*** INPUT MATERIAL ***
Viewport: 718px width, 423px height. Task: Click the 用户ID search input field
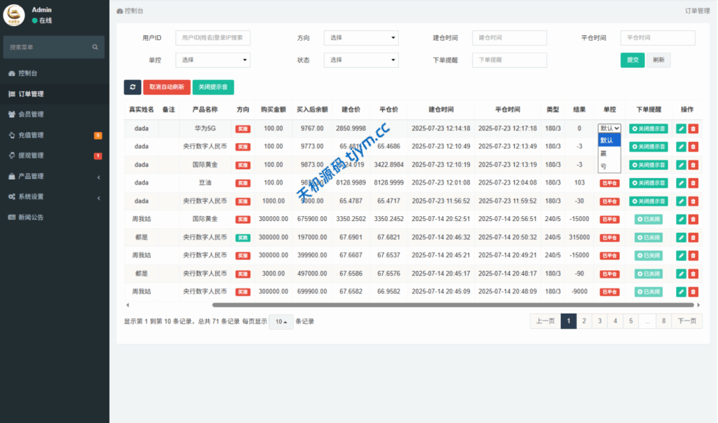click(212, 38)
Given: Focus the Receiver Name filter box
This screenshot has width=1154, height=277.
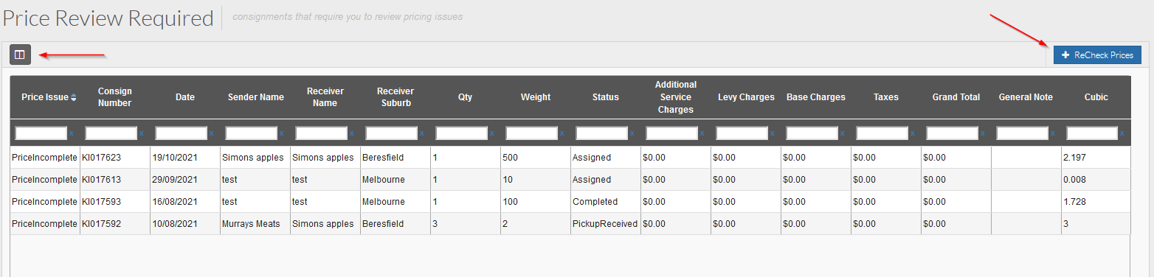Looking at the screenshot, I should click(322, 133).
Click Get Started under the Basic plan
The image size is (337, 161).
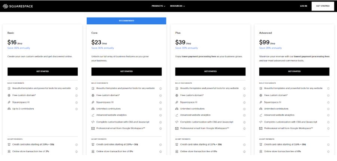click(x=43, y=71)
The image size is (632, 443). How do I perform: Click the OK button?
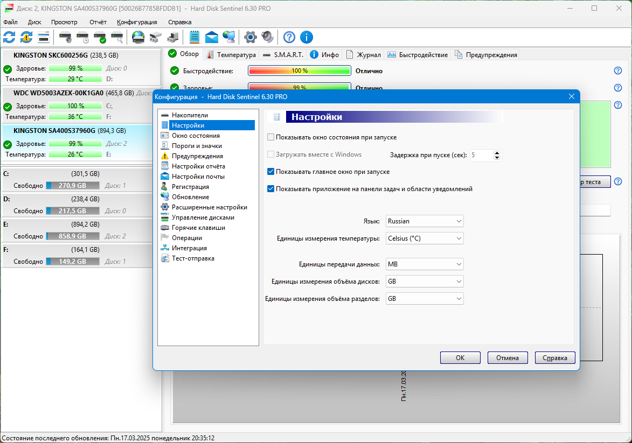click(x=460, y=357)
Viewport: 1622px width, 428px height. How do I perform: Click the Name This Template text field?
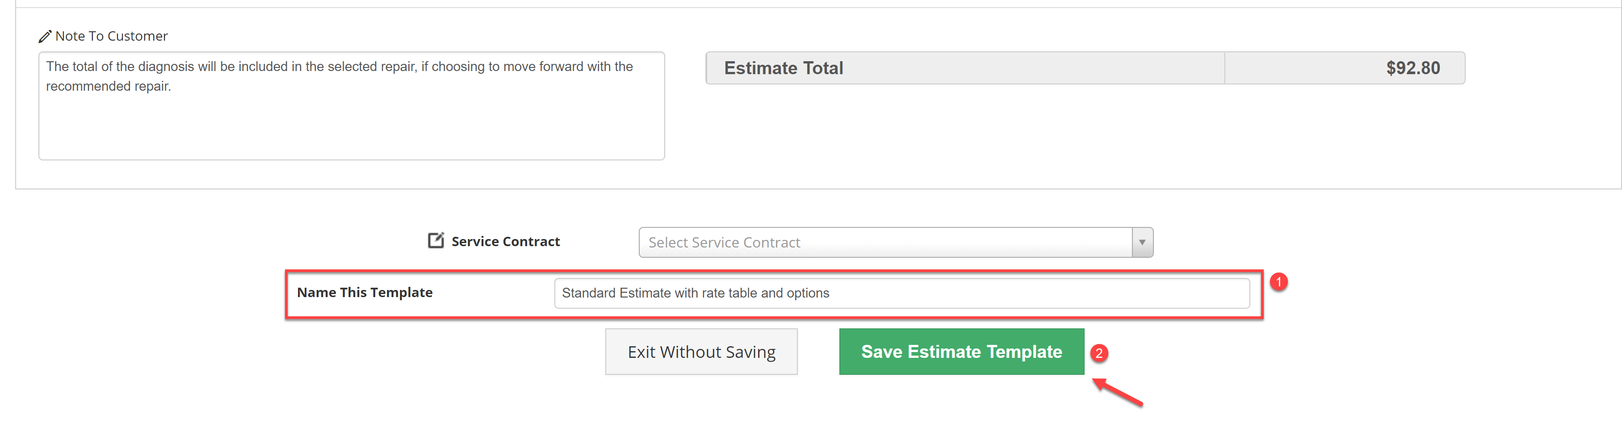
*** End of INPUT MATERIAL ***
* [WORK TASK]
What comes back should match the records exactly, minus any pictures.

* [RESPONSE TO THIS TASK]
Viewport: 718px width, 423px height. Task: Click the 用户ID search input field
click(212, 38)
Given: Focus the Receiver Name filter box
This screenshot has width=1154, height=277.
Looking at the screenshot, I should click(322, 133).
Click Get Started under the Basic plan
The image size is (337, 161).
click(x=43, y=71)
The image size is (632, 443). How do I perform: Click the OK button?
click(x=460, y=357)
Viewport: 1622px width, 428px height. How do I perform: Click the Name This Template text field?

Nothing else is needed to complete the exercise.